Yo.- Amado mío, cuando terminé de escribir lo anterior, estaba muy asustada, y acudí a mi amado esposo, y he visto que es verdad que es fuerte, ¡le necesito!, ya que tienes razón; soy tan torpe, tan miserable.

Me dice mi amado Fuerza, que te pregunte qué deseas que hagamos con lo que me dictas. Dice él, que por ejemplo, hay cosas que el amado sacerdote Cal podría saber ¿?, y también todo lo que me dijiste de Ana y Víctor, y otras cosas que Tú hablas en general. ¿Qué deseas que hagamos, amor mío? 

+ Deseo Yo, vuestro Dios, que tanto os ama a toda esa maravillosa familia que está pendiente de Mí y que está feliz de ser mis instrumentos, (- se ríe mucho), que primero, al amado hijo Cal, vayáis tú, Fuerza, y tú, Primavera, y se lo explicas tú, amado Fuerza, con humildad. No hace falta que sea por confesión. Y tú, patriarca de la familia, serás mi voz.

En cuanto a mi hijo Juliumpius, que el patriarca vaya él solo, a verlo y a comunicarle la nueva.

No te enfades, amado hijo Xifón, soy Yo, Dios, que se lo ordeno. En este caso, Yo tomo las riendas de director espiritual, ya que no es solo Primavera, sino que Fuerza y todos sus hijos, son mis instrumentos. Ya sé que es un caso único en el mundo, pero Yo soy el Amo del mundo…

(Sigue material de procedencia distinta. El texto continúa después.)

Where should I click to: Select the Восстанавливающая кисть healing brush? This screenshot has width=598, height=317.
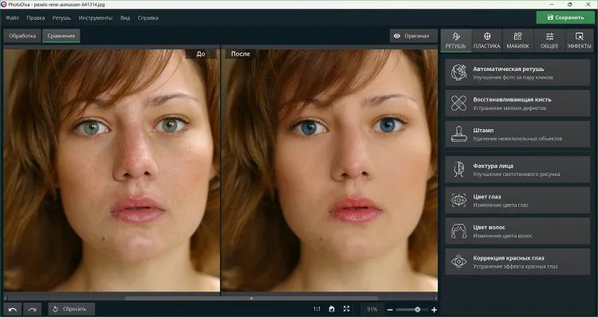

Se pueden propagar ya, hoy, ahora mismo, estos escritos, ya que son verídicos, y muchas almas tienen sed de mis Palabras y mis obras. Pero sed muy prudentes, porque todo y así, me insultarán a Mí y a mis amados instrumentos, pero pensad que nos reiremos mucho de nuestra gran amistad, cuando ya estéis todos conmigo y con Mamá, (Yo.- se ríe) en el Cielo.

Víctor y Ana están contentos de pertenecer a la familia amiga de Dios.

No temáis, todos estos diez años que habéis pasado de humillaciones, no han sido en vano; os habéis acostumbrado a pasar de los hombres y a mírame a Mí, ¡y así vais a seguir!: de Dios a Dios. Os amo, os amo, y mi corazón se enciende cuando os veo, y os veo siempre. Sed muy, muy humildes, hijos de Dios; que os pisarán cuanto puedan, pero la carne no sólo hace al ser humano; el espíritu es invencible, y vuestros espíritus arden junto a mi corazón. ¡Os amo!